Algunos analistas apuntan a que muchos votantes utilizan estas reglas heurísticas. Gabriel Lenz y Chappell Lawson mostraron en un estudio que los que los sujetos políticamente poco informados, es decir, quienes ven muchas horas la televisión, votan con mayor frecuencia basándose en la mera apariencia de los candidatos. En un experimento todavía más extremo, John Antonakis y Olaf Dalgas, propusieron un juego a niños suizos de entre 5 y 13 años. De cada par de fotografías de caras desconocidas debían señalar a quién elegirían como capitán de barco para una misión arriesgada. Pues bien, las preferencias de los pequeños, basadas en la mera apariencia del rostro, coincidían con los ganadores de la segunda vuelta de las elecciones parlamentarias francesas, a cuyos candidatos correspondían las fotos.
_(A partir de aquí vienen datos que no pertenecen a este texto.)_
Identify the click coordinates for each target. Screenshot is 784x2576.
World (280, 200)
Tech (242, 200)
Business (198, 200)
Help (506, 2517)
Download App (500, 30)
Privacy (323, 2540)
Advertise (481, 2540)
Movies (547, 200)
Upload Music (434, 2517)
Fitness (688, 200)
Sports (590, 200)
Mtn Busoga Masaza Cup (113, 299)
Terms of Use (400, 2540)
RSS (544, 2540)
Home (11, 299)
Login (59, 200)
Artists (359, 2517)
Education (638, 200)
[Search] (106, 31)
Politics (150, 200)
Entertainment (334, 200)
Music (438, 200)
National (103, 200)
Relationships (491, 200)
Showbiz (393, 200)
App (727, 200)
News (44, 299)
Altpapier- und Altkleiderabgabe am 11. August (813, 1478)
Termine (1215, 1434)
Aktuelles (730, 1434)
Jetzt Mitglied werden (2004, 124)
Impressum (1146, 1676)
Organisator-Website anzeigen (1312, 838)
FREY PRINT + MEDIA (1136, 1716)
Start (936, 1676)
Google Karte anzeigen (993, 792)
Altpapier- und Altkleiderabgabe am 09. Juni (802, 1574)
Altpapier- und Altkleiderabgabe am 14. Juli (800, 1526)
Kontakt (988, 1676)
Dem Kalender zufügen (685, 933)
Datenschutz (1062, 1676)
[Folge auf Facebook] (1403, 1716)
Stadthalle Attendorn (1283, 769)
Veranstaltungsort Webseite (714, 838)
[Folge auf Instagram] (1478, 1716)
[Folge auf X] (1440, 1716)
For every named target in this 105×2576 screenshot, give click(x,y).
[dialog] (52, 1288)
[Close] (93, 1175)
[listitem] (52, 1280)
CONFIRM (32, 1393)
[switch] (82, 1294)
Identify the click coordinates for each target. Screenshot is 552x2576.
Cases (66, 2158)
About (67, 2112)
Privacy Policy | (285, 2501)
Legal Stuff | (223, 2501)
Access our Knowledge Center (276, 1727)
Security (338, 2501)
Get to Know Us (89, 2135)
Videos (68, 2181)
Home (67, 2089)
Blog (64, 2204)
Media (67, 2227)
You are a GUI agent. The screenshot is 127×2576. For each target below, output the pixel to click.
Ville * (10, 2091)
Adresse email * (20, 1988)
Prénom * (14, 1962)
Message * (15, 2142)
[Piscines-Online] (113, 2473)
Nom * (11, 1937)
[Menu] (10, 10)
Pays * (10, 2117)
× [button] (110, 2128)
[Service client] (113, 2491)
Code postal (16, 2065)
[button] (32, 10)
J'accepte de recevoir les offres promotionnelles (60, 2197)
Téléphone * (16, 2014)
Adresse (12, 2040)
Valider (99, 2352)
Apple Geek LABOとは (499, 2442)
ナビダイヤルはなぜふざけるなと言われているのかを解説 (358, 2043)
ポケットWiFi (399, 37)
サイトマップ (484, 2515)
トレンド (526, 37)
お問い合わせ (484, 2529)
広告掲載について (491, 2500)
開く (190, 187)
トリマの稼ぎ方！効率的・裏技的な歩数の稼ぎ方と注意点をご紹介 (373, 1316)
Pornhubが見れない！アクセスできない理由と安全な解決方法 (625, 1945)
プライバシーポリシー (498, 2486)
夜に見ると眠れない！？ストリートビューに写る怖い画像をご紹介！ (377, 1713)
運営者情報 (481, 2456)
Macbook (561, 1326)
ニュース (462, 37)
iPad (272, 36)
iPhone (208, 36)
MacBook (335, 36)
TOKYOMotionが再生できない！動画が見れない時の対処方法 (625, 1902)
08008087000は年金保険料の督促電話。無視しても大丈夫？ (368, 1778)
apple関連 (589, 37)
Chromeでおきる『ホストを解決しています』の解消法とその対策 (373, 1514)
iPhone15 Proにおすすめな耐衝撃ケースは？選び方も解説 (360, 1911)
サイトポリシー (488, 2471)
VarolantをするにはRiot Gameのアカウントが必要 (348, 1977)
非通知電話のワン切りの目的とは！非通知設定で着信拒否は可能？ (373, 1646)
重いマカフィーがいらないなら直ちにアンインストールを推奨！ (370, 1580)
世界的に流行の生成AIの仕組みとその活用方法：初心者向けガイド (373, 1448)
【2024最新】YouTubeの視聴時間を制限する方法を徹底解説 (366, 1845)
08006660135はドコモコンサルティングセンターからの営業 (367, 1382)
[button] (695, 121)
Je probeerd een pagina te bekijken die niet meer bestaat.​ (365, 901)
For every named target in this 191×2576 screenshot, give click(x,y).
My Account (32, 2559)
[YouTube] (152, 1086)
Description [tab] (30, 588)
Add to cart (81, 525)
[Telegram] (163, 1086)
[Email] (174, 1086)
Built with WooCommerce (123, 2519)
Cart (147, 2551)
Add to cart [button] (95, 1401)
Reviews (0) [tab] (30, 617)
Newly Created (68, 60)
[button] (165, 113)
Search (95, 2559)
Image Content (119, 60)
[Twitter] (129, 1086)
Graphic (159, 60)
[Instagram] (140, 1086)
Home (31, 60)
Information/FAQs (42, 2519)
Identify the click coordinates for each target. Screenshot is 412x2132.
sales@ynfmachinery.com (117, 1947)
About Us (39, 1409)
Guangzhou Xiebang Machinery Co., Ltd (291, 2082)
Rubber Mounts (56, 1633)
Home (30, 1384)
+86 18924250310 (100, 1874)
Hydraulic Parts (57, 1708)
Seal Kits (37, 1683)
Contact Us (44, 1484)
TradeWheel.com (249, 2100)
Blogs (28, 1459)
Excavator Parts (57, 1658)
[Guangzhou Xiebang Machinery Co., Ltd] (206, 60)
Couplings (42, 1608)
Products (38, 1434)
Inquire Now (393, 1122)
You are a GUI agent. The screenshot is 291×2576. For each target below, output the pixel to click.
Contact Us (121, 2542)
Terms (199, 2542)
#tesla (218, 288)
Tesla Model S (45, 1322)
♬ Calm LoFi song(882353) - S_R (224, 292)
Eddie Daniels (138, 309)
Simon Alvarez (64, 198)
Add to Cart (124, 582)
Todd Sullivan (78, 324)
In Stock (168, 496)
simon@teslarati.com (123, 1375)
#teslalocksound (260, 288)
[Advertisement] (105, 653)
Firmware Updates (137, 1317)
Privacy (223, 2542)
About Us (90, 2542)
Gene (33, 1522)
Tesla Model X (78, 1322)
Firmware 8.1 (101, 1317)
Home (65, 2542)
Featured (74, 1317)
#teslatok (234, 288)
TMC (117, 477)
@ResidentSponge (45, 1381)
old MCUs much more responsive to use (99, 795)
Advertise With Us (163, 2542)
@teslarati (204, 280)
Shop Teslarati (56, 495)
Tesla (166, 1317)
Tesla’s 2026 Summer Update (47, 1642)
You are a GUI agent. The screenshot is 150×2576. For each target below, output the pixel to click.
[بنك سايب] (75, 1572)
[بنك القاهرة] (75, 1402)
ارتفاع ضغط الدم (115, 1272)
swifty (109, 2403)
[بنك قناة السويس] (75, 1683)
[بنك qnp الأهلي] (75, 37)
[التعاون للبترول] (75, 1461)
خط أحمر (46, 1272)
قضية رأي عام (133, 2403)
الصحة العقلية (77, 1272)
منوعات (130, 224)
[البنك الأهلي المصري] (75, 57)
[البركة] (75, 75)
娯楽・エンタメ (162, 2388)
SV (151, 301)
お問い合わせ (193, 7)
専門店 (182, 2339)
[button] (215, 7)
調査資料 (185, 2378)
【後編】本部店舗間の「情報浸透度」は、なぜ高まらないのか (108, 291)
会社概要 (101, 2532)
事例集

Muchos electores utilizan ciertas reglas heurísticas, o atajos, entre ellos la imagen, a la hora de votar
Así, los políticos encontraron un sustancioso filón para la manipulación: no utilizaron la televisión como un potente medio para transmitir ideas cruciales sino como vía para la difusión de imágenes y emociones entre las masas, convirtiendo la pequeña pantalla en un anzuelo para pescar votos entre electores algo hipnotizados. No necesitaron proponer políticas sensatas; bastaba con aferrarse a la apariencia, a un discurso maniqueo, a frases emotivas. Ciertamente, el invento fue muy interesante; pero su utilización manifiestamente mejorable.